Task description → Reproduce, word for word, the stretch of items from the line containing "This screenshot has height=205, width=404." through the final line of the items.
══ Rows ══
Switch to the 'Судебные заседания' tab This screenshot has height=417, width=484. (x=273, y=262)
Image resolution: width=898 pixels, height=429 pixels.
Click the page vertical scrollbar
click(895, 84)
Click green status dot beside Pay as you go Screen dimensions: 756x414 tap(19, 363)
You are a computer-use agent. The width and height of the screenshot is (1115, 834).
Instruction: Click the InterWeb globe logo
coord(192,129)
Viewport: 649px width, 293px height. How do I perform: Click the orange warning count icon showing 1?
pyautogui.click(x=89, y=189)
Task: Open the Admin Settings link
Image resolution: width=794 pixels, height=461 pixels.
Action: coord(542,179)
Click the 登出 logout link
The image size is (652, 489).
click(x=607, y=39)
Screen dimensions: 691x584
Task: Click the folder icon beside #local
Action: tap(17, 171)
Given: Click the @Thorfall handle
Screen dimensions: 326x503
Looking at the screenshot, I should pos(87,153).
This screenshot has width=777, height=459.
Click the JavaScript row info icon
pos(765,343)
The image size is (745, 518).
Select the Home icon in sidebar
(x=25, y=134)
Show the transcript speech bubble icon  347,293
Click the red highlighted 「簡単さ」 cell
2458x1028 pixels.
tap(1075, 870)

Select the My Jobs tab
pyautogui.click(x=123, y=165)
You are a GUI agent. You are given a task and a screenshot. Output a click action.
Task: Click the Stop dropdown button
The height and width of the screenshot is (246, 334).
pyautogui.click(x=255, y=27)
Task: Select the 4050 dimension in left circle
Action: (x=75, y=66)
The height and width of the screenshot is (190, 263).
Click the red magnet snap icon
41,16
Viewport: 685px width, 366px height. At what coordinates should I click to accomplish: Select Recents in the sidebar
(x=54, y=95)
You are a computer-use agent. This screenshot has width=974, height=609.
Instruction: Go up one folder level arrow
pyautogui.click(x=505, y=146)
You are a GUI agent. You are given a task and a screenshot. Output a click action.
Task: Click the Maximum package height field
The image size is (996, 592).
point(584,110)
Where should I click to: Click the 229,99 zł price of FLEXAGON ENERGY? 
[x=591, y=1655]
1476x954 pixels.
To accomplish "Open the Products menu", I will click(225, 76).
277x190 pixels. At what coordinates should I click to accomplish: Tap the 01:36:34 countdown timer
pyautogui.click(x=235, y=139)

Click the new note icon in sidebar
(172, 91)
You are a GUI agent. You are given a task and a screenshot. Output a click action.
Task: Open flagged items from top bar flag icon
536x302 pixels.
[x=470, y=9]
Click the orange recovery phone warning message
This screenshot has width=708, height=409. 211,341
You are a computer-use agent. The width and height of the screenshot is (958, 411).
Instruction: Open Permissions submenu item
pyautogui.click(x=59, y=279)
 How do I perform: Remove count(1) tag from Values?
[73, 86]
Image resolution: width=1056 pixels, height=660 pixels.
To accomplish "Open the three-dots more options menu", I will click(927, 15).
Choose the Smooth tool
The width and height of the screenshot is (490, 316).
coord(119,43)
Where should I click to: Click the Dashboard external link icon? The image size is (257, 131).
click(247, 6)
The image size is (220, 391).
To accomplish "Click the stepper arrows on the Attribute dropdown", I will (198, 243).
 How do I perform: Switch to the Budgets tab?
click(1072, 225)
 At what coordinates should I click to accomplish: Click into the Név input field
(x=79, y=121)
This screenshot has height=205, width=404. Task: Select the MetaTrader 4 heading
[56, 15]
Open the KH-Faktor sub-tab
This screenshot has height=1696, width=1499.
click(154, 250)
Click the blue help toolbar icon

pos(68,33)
═══
Answer to this exercise →
This screenshot has height=205, width=404. Task: Select the MetaTrader 4 heading
[56, 15]
Open the KH-Faktor sub-tab
This screenshot has height=1696, width=1499.
click(154, 250)
Click the blue help toolbar icon

pos(68,33)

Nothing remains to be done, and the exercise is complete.